As a contracted trainer, I was not permitted to openly call these issues out, which led her to deeply reflect upon how the currently popular, Westernized version of the ancient practice and "Life Skill" of mindful awareness has had some serious unintended consequences. The honorable and ethical human behavior components of mindfulness have been de-emphasized in favor of promoting scientific evidence of its effectiveness as a wellness intervention - and in some cases, results of published clinical studies have been shown to be misleading at best. It isn't that mindfulness "doesn't work" - the problem is that treating symptoms alone will never fix the unhealthy leadership and culture problems, and the more looming concern is that unaddressed and/or improperly addressed workplace stress is becoming an organizational risk. Now working independently as a workplace Code of Conduct and behavioral ethics trainer and adviser I still teach mindful awareness skills, but I only work with organizations that are taking complete ownership for the impacts their leadership and culture have upon employee stress.
The above issues with mindfulness becoming a "big thing" is that it (just like just about every new training buzzword you hear) quickly becomes coopted and turned into a profit maker that often sullies its original message and value. Unethical people take a class, read a book and put out a shingle calling themselves and "expert" in the latest buzzword field, and when that trend fades, they move on to the next one.

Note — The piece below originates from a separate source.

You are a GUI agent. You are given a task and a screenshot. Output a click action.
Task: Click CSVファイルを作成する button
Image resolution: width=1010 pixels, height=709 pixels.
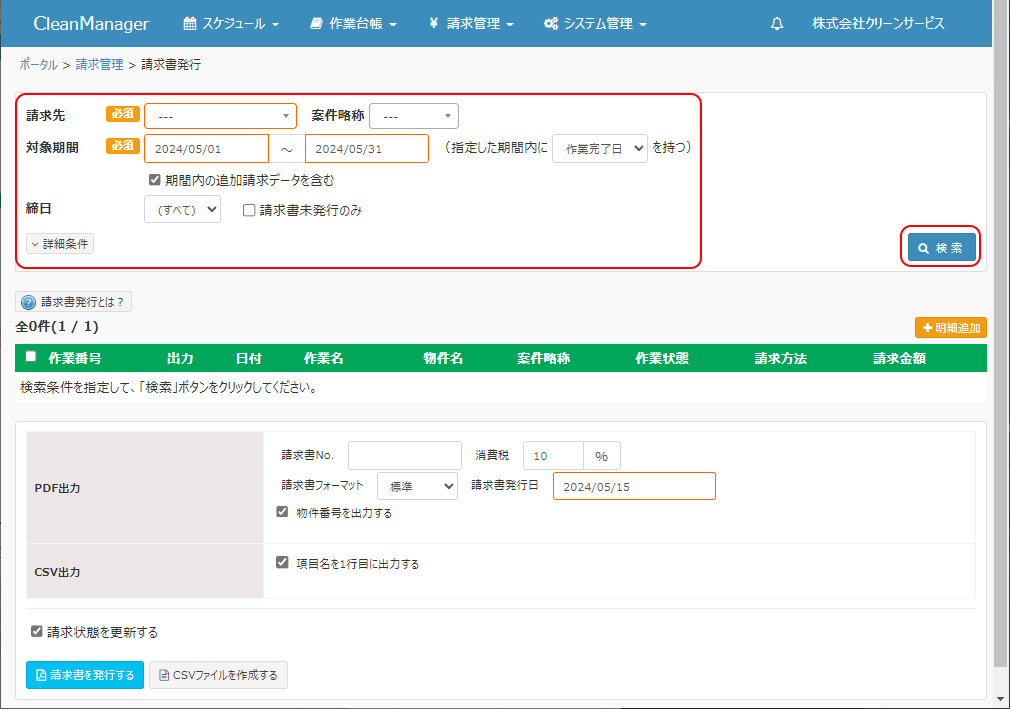tap(219, 675)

But don't throw the baby out with the bathwater! We are actually recommending mindfulness as a very importance part of this Toolkit, as well as two other powerhouse workplace stress and change Readiness, Responsiveness and Resiliency skills that have reached the "buzzword" status (and therefore are attracting people out to capitalize on what they see as "the latest trend"): Adaptive Leadership and Psychological Safety. All three of these skillsets are grounded in deep classical principles and understandings of human behavior that if taught properly will never go out of style.

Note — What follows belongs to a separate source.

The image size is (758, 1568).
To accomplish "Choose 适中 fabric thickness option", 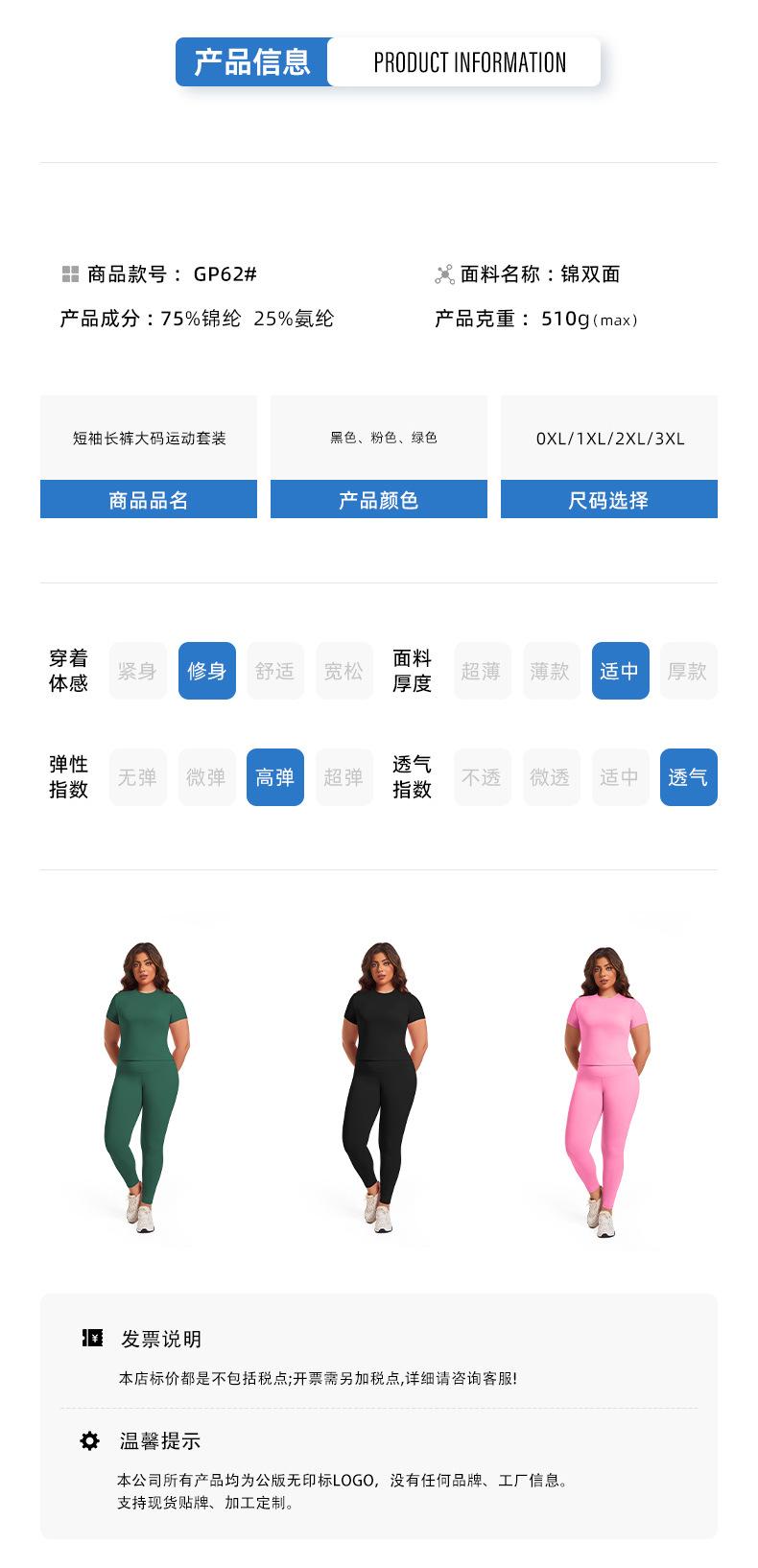I will coord(620,671).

As ethics professionals, when recommending these vital skills our responsibility is to stay informed regarding training and advising programs that are being conducted by individuals or companies in order to discern whether there are ethical issues like the above taking place. Slick marketing campaigns and highly positioned "branding" doesn't necessarily mean "better." Additionally, if they promise "quick fixes," misinformation /misapplication of the foundational principles of what they represent themselves to be an "expert" in, use any of the principles in a weaponizing manner, change exclusionary fees, and of course, don't walk their talk, the cost of their services will be more than their high ticket price: you'll have poorly educated students who may even feel that these trainings either don't work, or they've been promised an ROI that simply cannot be attained through no fault of their own.
At the same time, "cherry-picking" any training or advising program being considered to utilize only the parts you like and dismissing others that you don't is a disservice to all involved. The fact is that any program that is worthy of an investment of time, money and energy is going to bring up things that some may find uncomfortable, but any trainer or adviser who is happy to tell people only what they want to hear and/or will stay silent regarding disruptive leadership and cultural elephants in the middle of the room is simply enabling a worn-out and even pernicious status quo, and the risks to the organization will remain unchecked.